Sydney water has no chloramine as far as I know. Why would you drop the MgSO4? The spreadsheet says it should be in a certain range, and small amounts get it within that range. Lots of stuff I do when brewing I am yet to understand fully!


----------



## manticle (13/6/13)

All grain brewing provides enough magnesium. Unless you are brewing high adjunct beers, you will have enough. Magnesium does what calcium does but less effectively so you are better off using calcium salts than magnesium salts.

Too much magnesium makes beer taste odd, way too much makes you shit your pants.
In short - there's enough there already, extra is not super effective, too much is bad


----------



## Dan2 (13/6/13)

manticle said:


> All grain brewing provides enough magnesium.


Any idea how much? This is something the water calculators don't do.
EZwater says ideal range of 10-30ppm, and punching MgSO4 into it changes the profile readout, but adding grains doesn't change anything but pH


----------



## durgarth (13/6/13)

Fantastic discussion. From my own experimentation (from lots of reading)I have found a lot of the harsh acid bitterness can be "smoothed" out if a percentage of the hops are added in the mash. So for example the 20 minute additions are added to the mash (at least double the quantity) the result is a smooth balanced rounded product. If the same amount was added in the boil the result is harsher, more astringent and certainly more bitter.

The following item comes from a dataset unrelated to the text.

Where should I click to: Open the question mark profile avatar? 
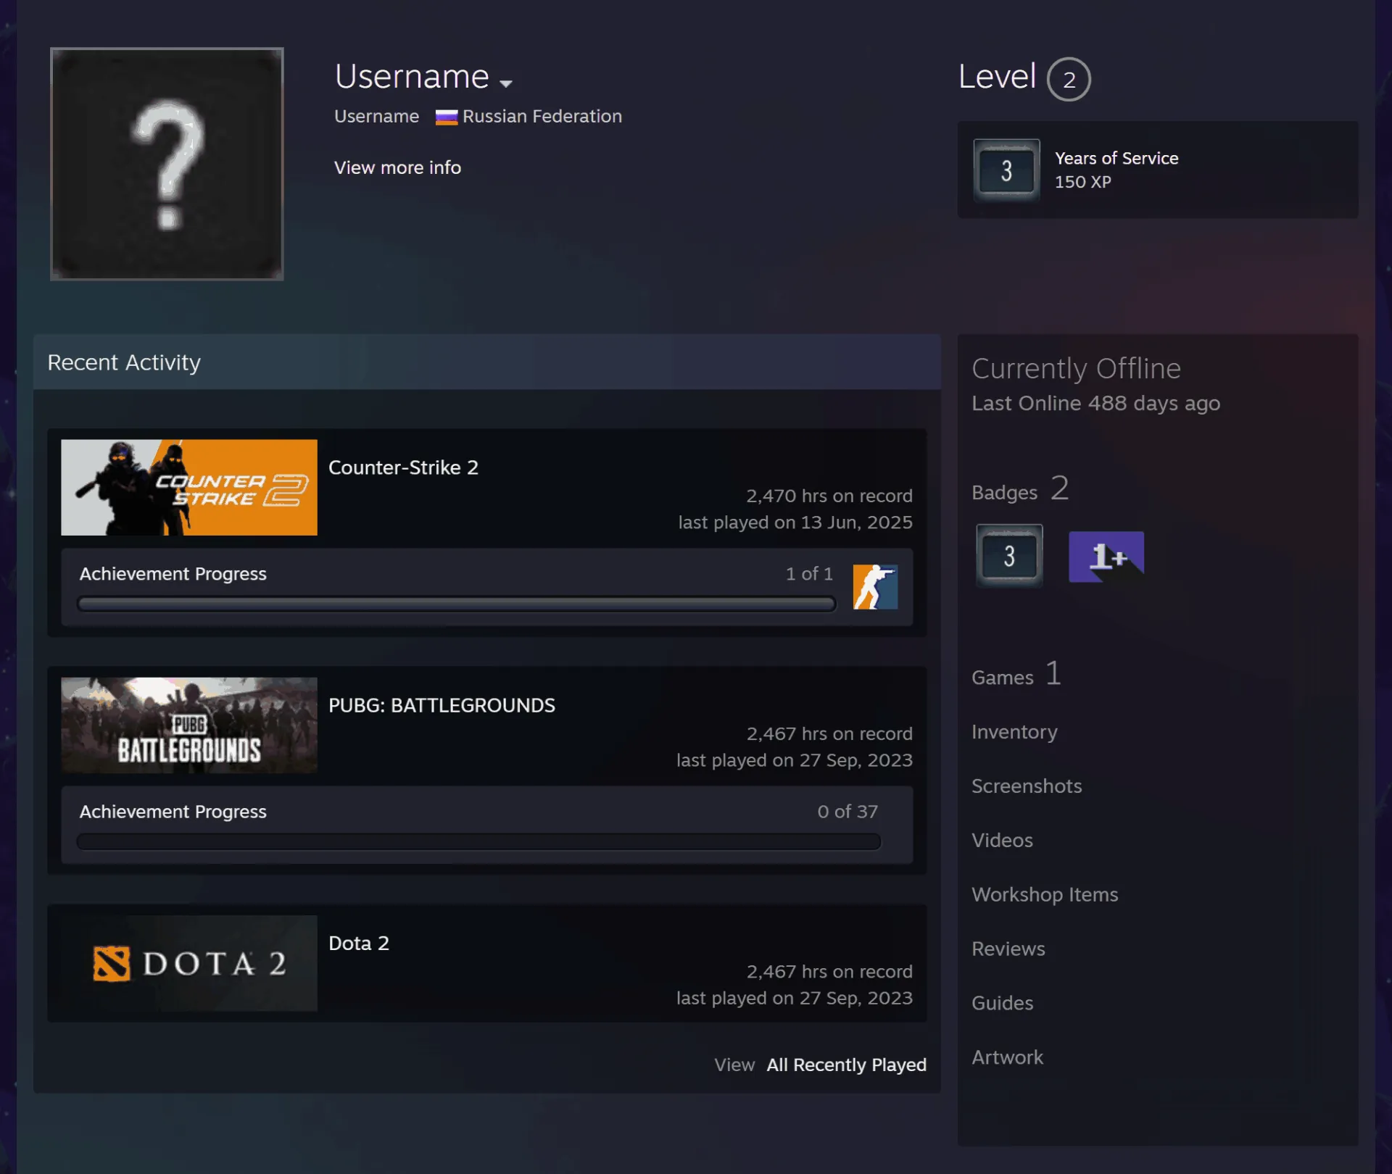(x=167, y=164)
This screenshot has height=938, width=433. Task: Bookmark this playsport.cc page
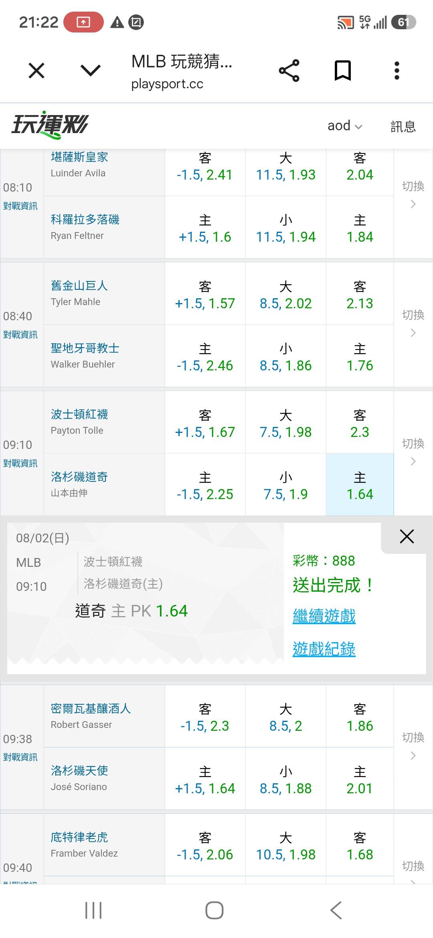[x=343, y=71]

I await more input from those more experienced.


----------



## manticle (13/6/13)

First wort hopping has been found (in some tests, not necessarily conclusively) to result in smooth bittering and flavour.
Mash hopping is what you describe which is different but it's possible it may have a similar effect - slow, hot steep pulls out essential oils and maybe very slow isomerisation or solubilisation of alpha acids.
I am hypothesising only.

@dan2 - no idea why calculators don't take it into account but I've not read a good text on the subject of water/mash pH that suggests you need to add extra Mg if your Ca levels are appropriate and my own limited experience with epsom has not been favourable.


----------



## Mardoo (14/6/13)

manticle said:


> @dan2 - no idea why calculators don't take it into account but I've not read a good text on the subject of water/mash pH that suggests you need to add extra Mg if your Ca levels are appropriate and my own limited experience with epsom has not been favourable.

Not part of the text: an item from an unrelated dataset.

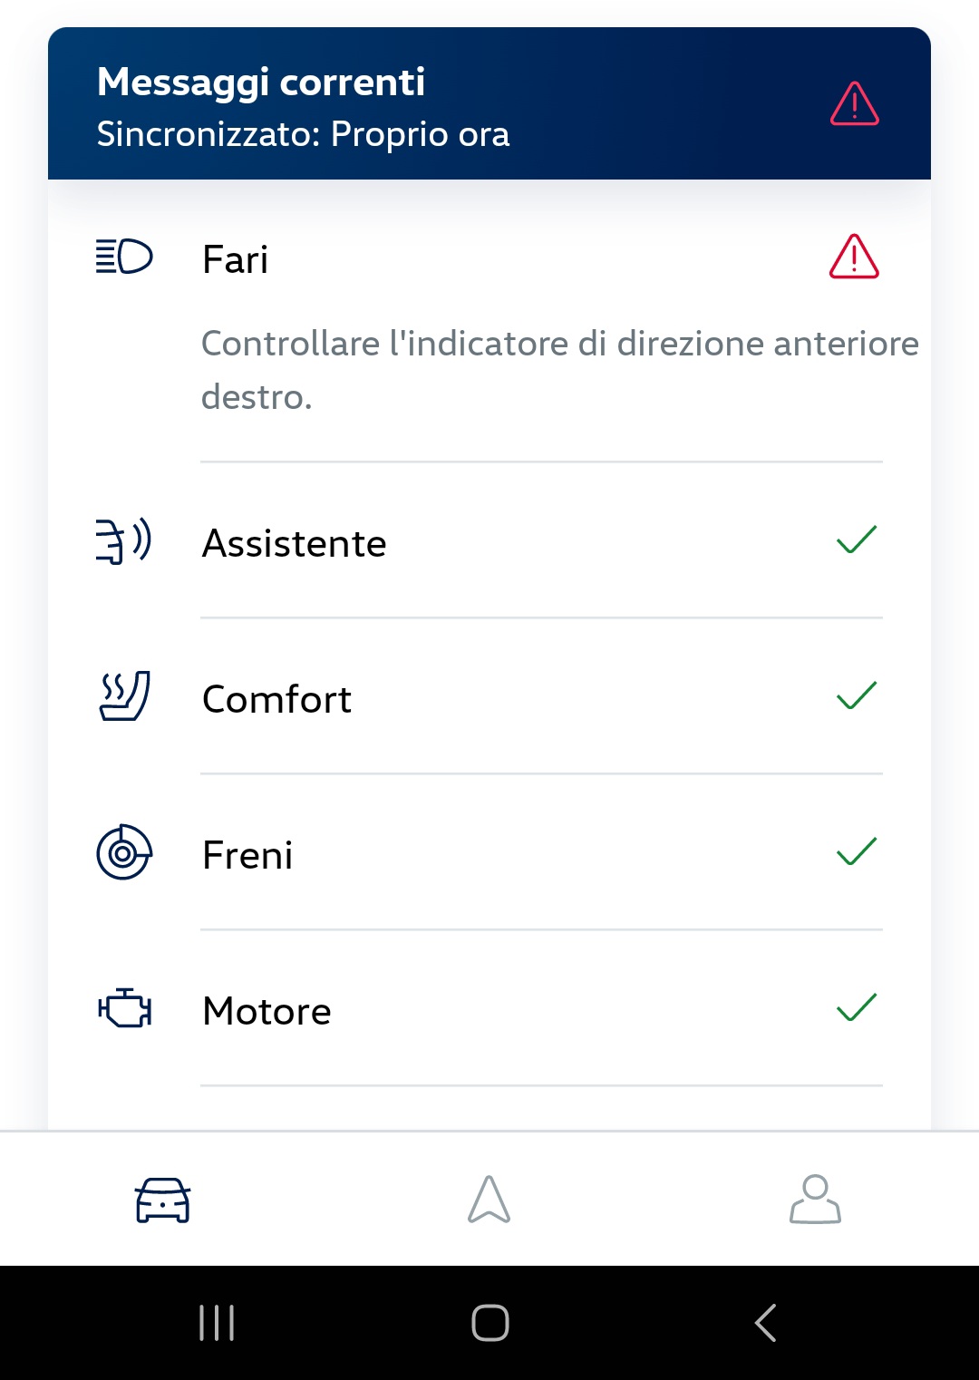979x1380 pixels.
Task: Tap the Messaggi correnti header banner
Action: [x=490, y=103]
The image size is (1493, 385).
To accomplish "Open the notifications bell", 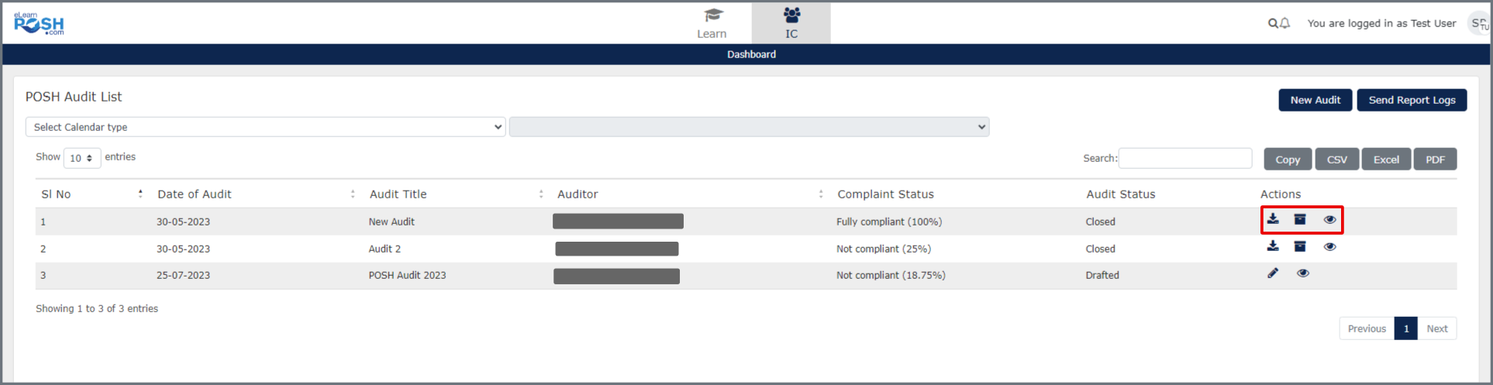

Can you give a title for one of these texts Manticle or anyone? And also for any good text on hop utilization? I got the Brewers Publications book _For the Love of Hops_ and was pretty disappointed with the information on using hops.


----------



## manticle (14/6/13)

Essays in brewing science by Lewis and Bamforth, Principles of brewing science by George Fix, New Brewing Lager beer by Noonan and Brewing science and practice by briggs, boulton, brookes and stevens all have good information about hops and water/mash pH.

All bar the last are readily and cheaply available from the book depository (order through this link and support my brewing club: http://www.bookdepository.co.uk/?a_aid=melbournebrewers&a_bid=7da4aeb1&chan=wadd )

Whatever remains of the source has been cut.